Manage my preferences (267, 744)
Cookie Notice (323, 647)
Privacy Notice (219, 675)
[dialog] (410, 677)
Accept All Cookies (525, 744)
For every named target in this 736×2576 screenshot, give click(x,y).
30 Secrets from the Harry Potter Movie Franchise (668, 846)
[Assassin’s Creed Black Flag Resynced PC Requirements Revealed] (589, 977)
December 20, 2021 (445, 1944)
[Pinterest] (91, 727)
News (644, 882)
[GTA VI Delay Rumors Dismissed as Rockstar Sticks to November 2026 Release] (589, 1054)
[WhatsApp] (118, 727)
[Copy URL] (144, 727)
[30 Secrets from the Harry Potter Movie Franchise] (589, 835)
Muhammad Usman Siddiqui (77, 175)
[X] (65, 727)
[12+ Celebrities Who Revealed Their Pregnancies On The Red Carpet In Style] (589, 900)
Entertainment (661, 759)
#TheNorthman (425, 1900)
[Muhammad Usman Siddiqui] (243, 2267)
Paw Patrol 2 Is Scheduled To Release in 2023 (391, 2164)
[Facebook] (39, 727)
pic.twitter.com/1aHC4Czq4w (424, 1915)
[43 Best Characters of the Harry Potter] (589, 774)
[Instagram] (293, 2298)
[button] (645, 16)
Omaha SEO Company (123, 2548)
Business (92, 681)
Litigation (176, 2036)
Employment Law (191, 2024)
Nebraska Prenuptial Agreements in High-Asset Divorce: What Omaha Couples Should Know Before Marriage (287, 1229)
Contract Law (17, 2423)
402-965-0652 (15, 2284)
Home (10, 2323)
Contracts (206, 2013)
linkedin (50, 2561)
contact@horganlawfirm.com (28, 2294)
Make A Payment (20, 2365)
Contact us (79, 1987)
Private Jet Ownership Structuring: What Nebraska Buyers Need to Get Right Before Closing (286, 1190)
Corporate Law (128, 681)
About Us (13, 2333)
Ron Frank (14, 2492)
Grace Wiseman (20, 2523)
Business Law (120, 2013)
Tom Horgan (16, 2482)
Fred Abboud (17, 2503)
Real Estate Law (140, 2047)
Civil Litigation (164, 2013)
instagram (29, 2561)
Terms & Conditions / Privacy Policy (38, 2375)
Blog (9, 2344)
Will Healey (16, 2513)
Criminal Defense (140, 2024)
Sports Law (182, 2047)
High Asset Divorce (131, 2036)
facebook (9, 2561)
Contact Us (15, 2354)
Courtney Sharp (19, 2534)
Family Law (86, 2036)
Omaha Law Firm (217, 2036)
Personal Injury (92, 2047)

● ● ● ● ● ● ●

Please, from the material above, copy only the lines from the line with "[Copy URL] (144, 727)" up to and including the line with "Sports Law (182, 2047)", exactly as written.

[Copy URL] (144, 727)
[30 Secrets from the Harry Potter Movie Franchise] (589, 835)
Muhammad Usman Siddiqui (77, 175)
[X] (65, 727)
[12+ Celebrities Who Revealed Their Pregnancies On The Red Carpet In Style] (589, 900)
Entertainment (661, 759)
#TheNorthman (425, 1900)
[Muhammad Usman Siddiqui] (243, 2267)
Paw Patrol 2 Is Scheduled To Release in 2023 (391, 2164)
[Facebook] (39, 727)
pic.twitter.com/1aHC4Czq4w (424, 1915)
[43 Best Characters of the Harry Potter] (589, 774)
[Instagram] (293, 2298)
[button] (645, 16)
Omaha SEO Company (123, 2548)
Business (92, 681)
Litigation (176, 2036)
Employment Law (191, 2024)
Nebraska Prenuptial Agreements in High-Asset Divorce: What Omaha Couples Should Know Before Marriage (287, 1229)
Contract Law (17, 2423)
402-965-0652 (15, 2284)
Home (10, 2323)
Contracts (206, 2013)
linkedin (50, 2561)
contact@horganlawfirm.com (28, 2294)
Make A Payment (20, 2365)
Contact us (79, 1987)
Private Jet Ownership Structuring: What Nebraska Buyers Need to Get Right Before Closing (286, 1190)
Corporate Law (128, 681)
About Us (13, 2333)
Ron Frank (14, 2492)
Grace Wiseman (20, 2523)
Business Law (120, 2013)
Tom Horgan (16, 2482)
Fred Abboud (17, 2503)
Real Estate Law (140, 2047)
Civil Litigation (164, 2013)
instagram (29, 2561)
Terms & Conditions / Privacy Policy (38, 2375)
Blog (9, 2344)
Will Healey (16, 2513)
Criminal Defense (140, 2024)
Sports Law (182, 2047)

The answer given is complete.